ASSIGNMENT – Write what comes next in the forum discussion about wanting to know what others say about you, starting after its final sentence.

EXTRACT TO READ –
--------------------------------

There are times when I would like to know the honest views of a few, selectively, whose opinions I respect but whom I don’t know well enough to speak with on very personal terms. A little dose of perspective can be a very good thing. On no account would I be interested in what everyone is saying. I don’t think everyone is talking about me. Most people have an exaggerated notion of how much attention others are actually paying to them. People are much more interested in themselves.

In general I am simply aware that I won’t be to everyone’s taste, and I’m not willing to do what it would take to be more “popular”. The people who are terribly concerned about fitting in and being well liked by everyone generally don’t take very warmly to me (and I usually don’t like them very much). In this regard I feel the same now as I did back when I was in junior high. I enjoy the esteem of those whose opinions matter to me, and that is more than enough.

Those are also the people who will tell me if there is something I ought to work on, and I do.

scamp's avatar

If someone has something to say to or about me, I would rather have them say it to my face.

I saw a bumper sticker that caught my eye and made me laugh that says; “Talking behind my back? While you’re there, kiss my ass.” I found it funny and also true.

Jayne's avatar

@evelyns_pet_zebra; My interpretation of the question was that you would be able to know what people say about you, outside of your presence. Naturally, people talking directly to you would be liable to alter their critiques in either direction. However, the same issue does come up even under the voyeuristic premise of the question, because of people talking shit about you to look good themselves, etc. So, you would have to take everything in context, but I still think the information would be valuable.

As for your second point, it’s all well and good to say that you only care about the opinions of those close to us, but it would be pretty sad existence to lead if you never tried to reach out and bond with the people you meet; and you can’t do that if you aren’t willing to be conscious of the things that might drive them off.

evelyns_pet_zebra's avatar

@Jayne, point taken. I work in a field where my physical presence and appearance is taken as a reflection of the corporation that pays my wages. So I understand what you mean, and I do work at presenting an image that is required of me at work, and that I want to project otherwise.

--------------------------------

(Collected data entries)

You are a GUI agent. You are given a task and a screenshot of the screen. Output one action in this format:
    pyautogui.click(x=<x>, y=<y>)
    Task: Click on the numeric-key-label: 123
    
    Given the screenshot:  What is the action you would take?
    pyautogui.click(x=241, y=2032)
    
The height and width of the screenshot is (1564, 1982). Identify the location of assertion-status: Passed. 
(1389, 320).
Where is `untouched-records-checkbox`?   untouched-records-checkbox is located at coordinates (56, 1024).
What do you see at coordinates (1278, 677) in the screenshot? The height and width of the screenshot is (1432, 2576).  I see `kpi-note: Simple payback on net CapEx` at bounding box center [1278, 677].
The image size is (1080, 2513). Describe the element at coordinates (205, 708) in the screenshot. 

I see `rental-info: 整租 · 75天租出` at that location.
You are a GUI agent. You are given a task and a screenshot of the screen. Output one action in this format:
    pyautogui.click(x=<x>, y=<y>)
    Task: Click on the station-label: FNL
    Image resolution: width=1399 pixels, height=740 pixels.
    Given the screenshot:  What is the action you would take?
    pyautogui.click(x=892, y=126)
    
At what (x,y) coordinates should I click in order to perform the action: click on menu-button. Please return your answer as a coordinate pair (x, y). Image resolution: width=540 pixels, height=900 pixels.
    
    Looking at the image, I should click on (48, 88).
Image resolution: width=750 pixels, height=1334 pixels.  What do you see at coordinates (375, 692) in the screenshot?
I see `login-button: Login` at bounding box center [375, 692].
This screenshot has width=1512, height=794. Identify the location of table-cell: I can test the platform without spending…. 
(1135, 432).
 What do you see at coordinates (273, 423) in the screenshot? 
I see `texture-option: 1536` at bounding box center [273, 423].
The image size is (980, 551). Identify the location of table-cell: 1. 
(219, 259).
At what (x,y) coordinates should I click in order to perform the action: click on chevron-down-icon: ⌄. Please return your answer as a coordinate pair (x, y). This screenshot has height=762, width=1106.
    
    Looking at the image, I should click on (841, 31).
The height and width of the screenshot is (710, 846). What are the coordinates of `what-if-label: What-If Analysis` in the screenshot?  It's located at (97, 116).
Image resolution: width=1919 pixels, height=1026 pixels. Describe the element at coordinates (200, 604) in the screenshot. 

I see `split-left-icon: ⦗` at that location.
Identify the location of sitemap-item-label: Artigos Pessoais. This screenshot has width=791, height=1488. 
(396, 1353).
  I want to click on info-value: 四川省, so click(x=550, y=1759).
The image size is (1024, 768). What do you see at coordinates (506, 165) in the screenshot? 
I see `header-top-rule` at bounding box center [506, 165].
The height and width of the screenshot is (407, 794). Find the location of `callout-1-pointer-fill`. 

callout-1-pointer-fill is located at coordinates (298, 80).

--------------------------------

SOLVED PROBLEM –
I think what I wanted to express was that I am not going to be pretentious to please others.

To steal some words from @Jeruba, who said it much more succinct than I did – In general I am simply aware that I won’t be to everyone’s taste, and I’m not willing to do what it would take to be more “popular”. The people who are terribly concerned about fitting in and being well liked by everyone generally don’t take very warmly to me (and I usually don’t like them very much). In this regard I feel the same now as I did back when I was in junior high. I enjoy the esteem of those whose opinions matter to me, and that is more than enough.

Simone_De_Beauvoir's avatar

I can predict what has been and will be said about me – I’ve heard it all too much, people are plenty predictable – to them I am intimidating, to them I am brazen and arrogant and too effective at what I do and will never just let the little things go (xcept they are not little things, to me), etc. etc.

So no I wouldn’t want to know
it’d be so redundant

wundayatta's avatar

I’d want to know. The people who said critical things about me wouldn’t surprise me. I’d expect that. It’s the people who said nice things, if there were any, who would surprise me. It is my feeling that almost no one ever says nice things about me. This goes against the evidence, which suggests that probably a few people say nice things about me, but on some deep fundamental level, I assume that if I don’t hear anything, it’s because no one is saying anything good.

My parents always said, “if you don’t have anything nice to say, don’t say anything at all.” I know that when I don’t say anything, it’s because I don’t have anything nice to say. So I assume that’s the case for most other people. Still, even though it would hurt, it would be nice to get that idea confirmed. And if it weren’t true, it would be even better to get it disconfirmed.